What the task asks -> Would you print all of the records below exactly, without skipping any?

Extracted data ->
☆ ☆ ☆ ☆ ☆
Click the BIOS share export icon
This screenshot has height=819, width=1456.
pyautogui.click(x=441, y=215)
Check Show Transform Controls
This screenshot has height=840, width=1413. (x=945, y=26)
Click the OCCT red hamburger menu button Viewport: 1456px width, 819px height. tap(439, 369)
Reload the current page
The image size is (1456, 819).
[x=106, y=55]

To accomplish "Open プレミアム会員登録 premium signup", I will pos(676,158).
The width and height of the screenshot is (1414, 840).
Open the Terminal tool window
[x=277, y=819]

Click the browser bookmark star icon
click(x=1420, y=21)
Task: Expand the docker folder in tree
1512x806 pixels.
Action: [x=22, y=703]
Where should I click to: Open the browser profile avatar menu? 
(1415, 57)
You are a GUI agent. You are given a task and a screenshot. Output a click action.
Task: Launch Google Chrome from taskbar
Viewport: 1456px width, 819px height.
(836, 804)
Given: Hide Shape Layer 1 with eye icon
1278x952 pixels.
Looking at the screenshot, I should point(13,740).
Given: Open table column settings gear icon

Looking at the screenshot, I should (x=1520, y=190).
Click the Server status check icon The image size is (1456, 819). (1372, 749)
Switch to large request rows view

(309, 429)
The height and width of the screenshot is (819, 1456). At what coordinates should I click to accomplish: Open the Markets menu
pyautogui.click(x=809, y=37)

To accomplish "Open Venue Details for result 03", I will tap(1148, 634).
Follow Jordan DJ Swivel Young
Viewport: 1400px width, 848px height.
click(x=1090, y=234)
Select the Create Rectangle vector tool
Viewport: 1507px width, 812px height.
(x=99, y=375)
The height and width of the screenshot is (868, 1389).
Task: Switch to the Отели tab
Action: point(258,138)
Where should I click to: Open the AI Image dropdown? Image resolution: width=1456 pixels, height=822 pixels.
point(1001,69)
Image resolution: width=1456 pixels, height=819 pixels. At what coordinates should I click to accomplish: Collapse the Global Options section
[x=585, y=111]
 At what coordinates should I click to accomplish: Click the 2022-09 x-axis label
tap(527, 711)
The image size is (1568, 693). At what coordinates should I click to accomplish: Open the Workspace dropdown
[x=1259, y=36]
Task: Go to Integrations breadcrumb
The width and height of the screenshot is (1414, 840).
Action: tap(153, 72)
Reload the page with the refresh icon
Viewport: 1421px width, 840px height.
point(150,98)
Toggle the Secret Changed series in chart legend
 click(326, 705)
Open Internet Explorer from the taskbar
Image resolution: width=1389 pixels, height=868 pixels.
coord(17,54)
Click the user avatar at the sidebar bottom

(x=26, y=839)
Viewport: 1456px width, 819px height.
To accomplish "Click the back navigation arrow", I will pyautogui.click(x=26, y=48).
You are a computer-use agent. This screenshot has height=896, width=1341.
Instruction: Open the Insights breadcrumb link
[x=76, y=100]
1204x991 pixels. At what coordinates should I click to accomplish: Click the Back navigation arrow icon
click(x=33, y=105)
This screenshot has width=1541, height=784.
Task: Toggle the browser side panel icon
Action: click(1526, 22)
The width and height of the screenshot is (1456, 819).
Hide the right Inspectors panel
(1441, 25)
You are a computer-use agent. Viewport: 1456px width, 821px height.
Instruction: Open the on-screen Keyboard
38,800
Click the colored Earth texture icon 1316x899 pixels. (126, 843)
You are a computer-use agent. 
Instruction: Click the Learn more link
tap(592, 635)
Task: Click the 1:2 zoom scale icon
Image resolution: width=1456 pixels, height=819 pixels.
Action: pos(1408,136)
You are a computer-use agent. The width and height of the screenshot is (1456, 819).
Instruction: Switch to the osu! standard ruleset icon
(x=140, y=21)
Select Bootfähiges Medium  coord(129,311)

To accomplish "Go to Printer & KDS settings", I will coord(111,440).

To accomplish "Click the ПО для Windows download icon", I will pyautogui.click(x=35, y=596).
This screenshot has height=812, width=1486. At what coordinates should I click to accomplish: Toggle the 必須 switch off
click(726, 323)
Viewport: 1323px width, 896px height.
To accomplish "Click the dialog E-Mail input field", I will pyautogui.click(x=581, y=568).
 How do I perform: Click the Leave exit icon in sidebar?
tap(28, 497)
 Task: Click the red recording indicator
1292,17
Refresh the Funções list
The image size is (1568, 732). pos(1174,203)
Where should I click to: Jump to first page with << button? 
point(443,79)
☆ ☆ ☆ ☆ ☆
Result of the task ->
Click the BIOS share export icon
This screenshot has height=819, width=1456.
pyautogui.click(x=441, y=215)
Check Show Transform Controls
This screenshot has height=840, width=1413. (x=945, y=26)
Click the OCCT red hamburger menu button Viewport: 1456px width, 819px height. tap(439, 369)
Reload the current page
The image size is (1456, 819).
[x=106, y=55]

To accomplish "Open プレミアム会員登録 premium signup", I will pos(676,158).
The width and height of the screenshot is (1414, 840).
Open the Terminal tool window
[x=277, y=819]

Click the browser bookmark star icon
click(x=1420, y=21)
Task: Expand the docker folder in tree
1512x806 pixels.
Action: [x=22, y=703]
Where should I click to: Open the browser profile avatar menu? 
(1415, 57)
You are a GUI agent. You are given a task and a screenshot. Output a click action.
Task: Launch Google Chrome from taskbar
Viewport: 1456px width, 819px height.
(836, 804)
Given: Hide Shape Layer 1 with eye icon
1278x952 pixels.
Looking at the screenshot, I should point(13,740).
Given: Open table column settings gear icon

Looking at the screenshot, I should (x=1520, y=190).
Click the Server status check icon The image size is (1456, 819). (1372, 749)
Switch to large request rows view

(309, 429)
The height and width of the screenshot is (819, 1456). At what coordinates should I click to accomplish: Open the Markets menu
pyautogui.click(x=809, y=37)

To accomplish "Open Venue Details for result 03", I will tap(1148, 634).
Follow Jordan DJ Swivel Young
Viewport: 1400px width, 848px height.
click(x=1090, y=234)
Select the Create Rectangle vector tool
Viewport: 1507px width, 812px height.
(x=99, y=375)
The height and width of the screenshot is (868, 1389).
Task: Switch to the Отели tab
Action: point(258,138)
Where should I click to: Open the AI Image dropdown? Image resolution: width=1456 pixels, height=822 pixels.
point(1001,69)
Image resolution: width=1456 pixels, height=819 pixels. At what coordinates should I click to accomplish: Collapse the Global Options section
[x=585, y=111]
 At what coordinates should I click to accomplish: Click the 2022-09 x-axis label
tap(527, 711)
The image size is (1568, 693). At what coordinates should I click to accomplish: Open the Workspace dropdown
[x=1259, y=36]
Task: Go to Integrations breadcrumb
The width and height of the screenshot is (1414, 840).
Action: tap(153, 72)
Reload the page with the refresh icon
Viewport: 1421px width, 840px height.
point(150,98)
Toggle the Secret Changed series in chart legend
 click(326, 705)
Open Internet Explorer from the taskbar
Image resolution: width=1389 pixels, height=868 pixels.
coord(17,54)
Click the user avatar at the sidebar bottom

(x=26, y=839)
Viewport: 1456px width, 819px height.
To accomplish "Click the back navigation arrow", I will pyautogui.click(x=26, y=48).
You are a computer-use agent. This screenshot has height=896, width=1341.
Instruction: Open the Insights breadcrumb link
[x=76, y=100]
1204x991 pixels. At what coordinates should I click to accomplish: Click the Back navigation arrow icon
click(x=33, y=105)
This screenshot has width=1541, height=784.
Task: Toggle the browser side panel icon
Action: click(1526, 22)
The width and height of the screenshot is (1456, 819).
Hide the right Inspectors panel
(1441, 25)
You are a computer-use agent. Viewport: 1456px width, 821px height.
Instruction: Open the on-screen Keyboard
38,800
Click the colored Earth texture icon 1316x899 pixels. (126, 843)
You are a computer-use agent. 
Instruction: Click the Learn more link
tap(592, 635)
Task: Click the 1:2 zoom scale icon
Image resolution: width=1456 pixels, height=819 pixels.
Action: pos(1408,136)
You are a computer-use agent. The width and height of the screenshot is (1456, 819).
Instruction: Switch to the osu! standard ruleset icon
(x=140, y=21)
Select Bootfähiges Medium  coord(129,311)

To accomplish "Go to Printer & KDS settings", I will coord(111,440).

To accomplish "Click the ПО для Windows download icon", I will pyautogui.click(x=35, y=596).
This screenshot has height=812, width=1486. At what coordinates should I click to accomplish: Toggle the 必須 switch off
click(726, 323)
Viewport: 1323px width, 896px height.
To accomplish "Click the dialog E-Mail input field", I will pyautogui.click(x=581, y=568).
 How do I perform: Click the Leave exit icon in sidebar?
tap(28, 497)
 Task: Click the red recording indicator
1292,17
Refresh the Funções list
The image size is (1568, 732). pos(1174,203)
Where should I click to: Jump to first page with << button? 
point(443,79)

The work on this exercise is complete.